3.3. Antioxidant Activity
3.3.1. DPPH Radical Scavenging Activity

The capability of crude extract to demonstrate antioxidant activity was determined through DPPH (1,1-diphenyl-2-picrylhydrazyl) radical scavenging assay [20]. Different concentrations (100, 300, 600, and 900 μg mL−1) of extracts were prepared in distilled water. Ascorbic acid (100, 300, 600, and 900 μg mL−1) was used here as positive control. 0.15 mM of DPPH solution was added to both test sample and control. It was then vortexed for 5 minutes and allowed to stand for 20 min at room temperature in dark. Absorbances of the samples were measured in spectrophotometer (SHIMADZU; UV–1601) at 517 nm. Radical scavenging activity was determined using the following equation: Scavenging effect (%) = [1- (A sample–A sample blank)/A control] x 100

A control is the absorbance of the control, A sample is the absorbance of the extract, and A sample blank is the absorbance of the sample only.

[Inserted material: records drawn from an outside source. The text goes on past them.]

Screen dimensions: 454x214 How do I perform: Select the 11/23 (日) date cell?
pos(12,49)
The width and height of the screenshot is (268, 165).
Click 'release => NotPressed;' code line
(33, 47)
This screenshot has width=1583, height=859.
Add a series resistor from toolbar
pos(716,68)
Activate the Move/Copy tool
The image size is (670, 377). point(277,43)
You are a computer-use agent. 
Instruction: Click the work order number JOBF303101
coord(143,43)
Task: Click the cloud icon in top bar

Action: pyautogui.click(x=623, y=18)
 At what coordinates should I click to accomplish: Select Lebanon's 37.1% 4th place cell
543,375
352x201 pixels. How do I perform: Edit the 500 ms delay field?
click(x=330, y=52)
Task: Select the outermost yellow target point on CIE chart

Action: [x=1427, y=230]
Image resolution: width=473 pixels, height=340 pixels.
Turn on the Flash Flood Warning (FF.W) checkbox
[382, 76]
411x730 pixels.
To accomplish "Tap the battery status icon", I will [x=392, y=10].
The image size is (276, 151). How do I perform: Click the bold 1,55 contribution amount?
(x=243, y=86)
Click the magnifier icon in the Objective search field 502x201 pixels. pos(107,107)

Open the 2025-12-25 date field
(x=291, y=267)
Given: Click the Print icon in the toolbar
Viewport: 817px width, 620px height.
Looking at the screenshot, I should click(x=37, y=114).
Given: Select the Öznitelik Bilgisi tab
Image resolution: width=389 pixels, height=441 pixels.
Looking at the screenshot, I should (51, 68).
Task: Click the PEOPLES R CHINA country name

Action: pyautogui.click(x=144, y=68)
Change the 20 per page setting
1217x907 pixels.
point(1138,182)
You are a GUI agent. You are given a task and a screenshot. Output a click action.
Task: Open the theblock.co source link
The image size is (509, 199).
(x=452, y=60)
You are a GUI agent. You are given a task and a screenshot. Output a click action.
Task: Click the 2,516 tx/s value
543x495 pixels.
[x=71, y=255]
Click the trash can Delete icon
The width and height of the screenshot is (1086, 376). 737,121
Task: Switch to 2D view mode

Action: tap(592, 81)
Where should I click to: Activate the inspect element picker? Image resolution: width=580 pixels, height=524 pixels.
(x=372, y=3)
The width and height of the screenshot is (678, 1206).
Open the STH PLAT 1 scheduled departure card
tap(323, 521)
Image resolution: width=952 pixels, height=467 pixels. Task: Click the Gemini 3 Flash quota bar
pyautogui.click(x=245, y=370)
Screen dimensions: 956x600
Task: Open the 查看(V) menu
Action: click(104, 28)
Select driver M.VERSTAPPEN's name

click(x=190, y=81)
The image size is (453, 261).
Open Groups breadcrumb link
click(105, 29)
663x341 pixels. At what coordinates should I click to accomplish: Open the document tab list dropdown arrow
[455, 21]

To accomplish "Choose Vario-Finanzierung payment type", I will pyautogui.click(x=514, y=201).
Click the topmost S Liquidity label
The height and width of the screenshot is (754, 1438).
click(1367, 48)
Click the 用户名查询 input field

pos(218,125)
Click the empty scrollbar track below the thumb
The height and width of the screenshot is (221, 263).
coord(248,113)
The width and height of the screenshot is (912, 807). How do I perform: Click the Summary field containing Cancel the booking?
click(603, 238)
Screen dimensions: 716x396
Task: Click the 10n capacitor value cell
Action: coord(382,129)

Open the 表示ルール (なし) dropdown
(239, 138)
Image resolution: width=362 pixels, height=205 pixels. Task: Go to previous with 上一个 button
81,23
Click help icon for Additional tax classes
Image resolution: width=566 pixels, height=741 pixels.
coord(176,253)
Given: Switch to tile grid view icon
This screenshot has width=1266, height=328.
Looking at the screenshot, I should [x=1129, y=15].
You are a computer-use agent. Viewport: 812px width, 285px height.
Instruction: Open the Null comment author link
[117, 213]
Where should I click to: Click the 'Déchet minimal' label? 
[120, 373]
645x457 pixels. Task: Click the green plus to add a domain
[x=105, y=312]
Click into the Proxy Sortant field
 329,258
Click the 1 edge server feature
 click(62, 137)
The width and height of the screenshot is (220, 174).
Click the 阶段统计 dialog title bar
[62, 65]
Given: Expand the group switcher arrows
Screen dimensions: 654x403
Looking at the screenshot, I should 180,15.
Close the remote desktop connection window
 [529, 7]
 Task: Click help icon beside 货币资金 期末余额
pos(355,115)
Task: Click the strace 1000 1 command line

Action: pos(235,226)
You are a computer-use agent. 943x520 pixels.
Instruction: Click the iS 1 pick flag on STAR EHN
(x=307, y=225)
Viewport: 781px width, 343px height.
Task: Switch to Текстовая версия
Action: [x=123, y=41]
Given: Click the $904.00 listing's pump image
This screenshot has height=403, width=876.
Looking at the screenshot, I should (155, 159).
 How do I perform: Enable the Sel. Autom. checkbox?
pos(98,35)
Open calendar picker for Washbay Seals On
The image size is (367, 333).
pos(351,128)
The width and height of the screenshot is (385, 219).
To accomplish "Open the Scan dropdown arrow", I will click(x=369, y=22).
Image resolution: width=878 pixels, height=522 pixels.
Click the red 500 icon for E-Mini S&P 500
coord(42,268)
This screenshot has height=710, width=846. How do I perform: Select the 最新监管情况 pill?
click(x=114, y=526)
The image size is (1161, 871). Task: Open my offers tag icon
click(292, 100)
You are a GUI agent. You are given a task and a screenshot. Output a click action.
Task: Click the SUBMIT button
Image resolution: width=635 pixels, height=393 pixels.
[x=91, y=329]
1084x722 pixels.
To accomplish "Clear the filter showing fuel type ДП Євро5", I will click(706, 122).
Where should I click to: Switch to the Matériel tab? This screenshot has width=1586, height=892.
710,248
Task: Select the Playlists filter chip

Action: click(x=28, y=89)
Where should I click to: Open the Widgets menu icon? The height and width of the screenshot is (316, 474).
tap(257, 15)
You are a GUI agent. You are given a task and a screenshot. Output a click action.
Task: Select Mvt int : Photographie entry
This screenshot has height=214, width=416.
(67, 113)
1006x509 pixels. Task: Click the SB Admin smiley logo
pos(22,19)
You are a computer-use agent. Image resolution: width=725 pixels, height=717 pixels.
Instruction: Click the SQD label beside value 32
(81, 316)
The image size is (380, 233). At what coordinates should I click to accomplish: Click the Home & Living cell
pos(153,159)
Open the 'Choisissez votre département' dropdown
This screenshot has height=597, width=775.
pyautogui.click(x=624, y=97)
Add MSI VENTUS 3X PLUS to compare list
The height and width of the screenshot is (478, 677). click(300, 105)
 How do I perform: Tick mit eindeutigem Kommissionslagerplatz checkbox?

3.3.2. Activity Staining of SOD

Activity staining of SOD (Superoxide Dismutase) was performed using nondenaturing PAGE, followed by staining of gel. Protein from each sample was separated by 10% nondenaturing Polyacrylamide Gel Electrophoresis at 4°C. After electrophoresis, the gel was soaked in 1.23 mM NBT (Nitro-blue Tetrazolium) solution for 20 min in dark. The gel was briefly washed in distilled water and incubated for 15-20 min under dark in 100 mM phosphate buffer (pH 7.0) containing 28 mM TEMED (Tetramethylethylenediamine) and 0.28 mM riboflavin. The gel was exposed to a fluorescent light until the appearance of clear zones of activity bands with blue background. Intensity of bands was analyzed by densitometry scanning using an Alpha Image Analyzer System (Alpha Innotech, San Leandro, CA, USA) [21].

3.4. Anticancer Activity
3.4.1. MTT Cytotoxicity Assay

The assay was used to determine the anticancer activity of crude extract over MCF-7 (human breast adenocarcinoma) cancer cell line. Cells were grown as monolayer in DMEM-AT068 with necessary supplementation at 37°C under 95% humidified air and 5% CO2. In brief, cells at concentration of 3 x103 cells per well were seeded in 100 μl of complete medium with various concentrations (50, 100, 150, and 200 μg mL−1) of crude extracts. After that 10 μl of 5 mg per ml MTT [3-(4,5-dimethylthiazol-2-yl)-2,5-diphenyltetrazolium bromide] was added in each well for 3 h and was kept at dark. 100 μl of DMSO was added after removing of media and absorption of formazan solution was measured at 570 nm using a microplate reader (ECIL). Cytotoxicity of the crude extract was measured as IC50 value (concentration of extract inhibiting 50% of cell growth) [22].

3.4.2. Hoechst 33258 Staining

Single cover slip was placed in each well of 6-well microtitre plate and subsequently monolayer of MCF-7 cell culture was trypsinized. The number of cells was adjusted to 50000 cells/mL and 2.5 mL of cell suspension was added drop by drop on cover slip in each well. The control well contained only maintenance medium. The plates were incubated at 37°C in 5% CO2 atmosphere [23]. After this, incubation media was removed and the cells were washed with PBS for two times. Staining was done Hoechst 33258 (5 μg/ml in PBS) for 25 minutes and after extensive washing by PBS cells were visualized through fluorescence microscope (Motic) at 40X objective magnification.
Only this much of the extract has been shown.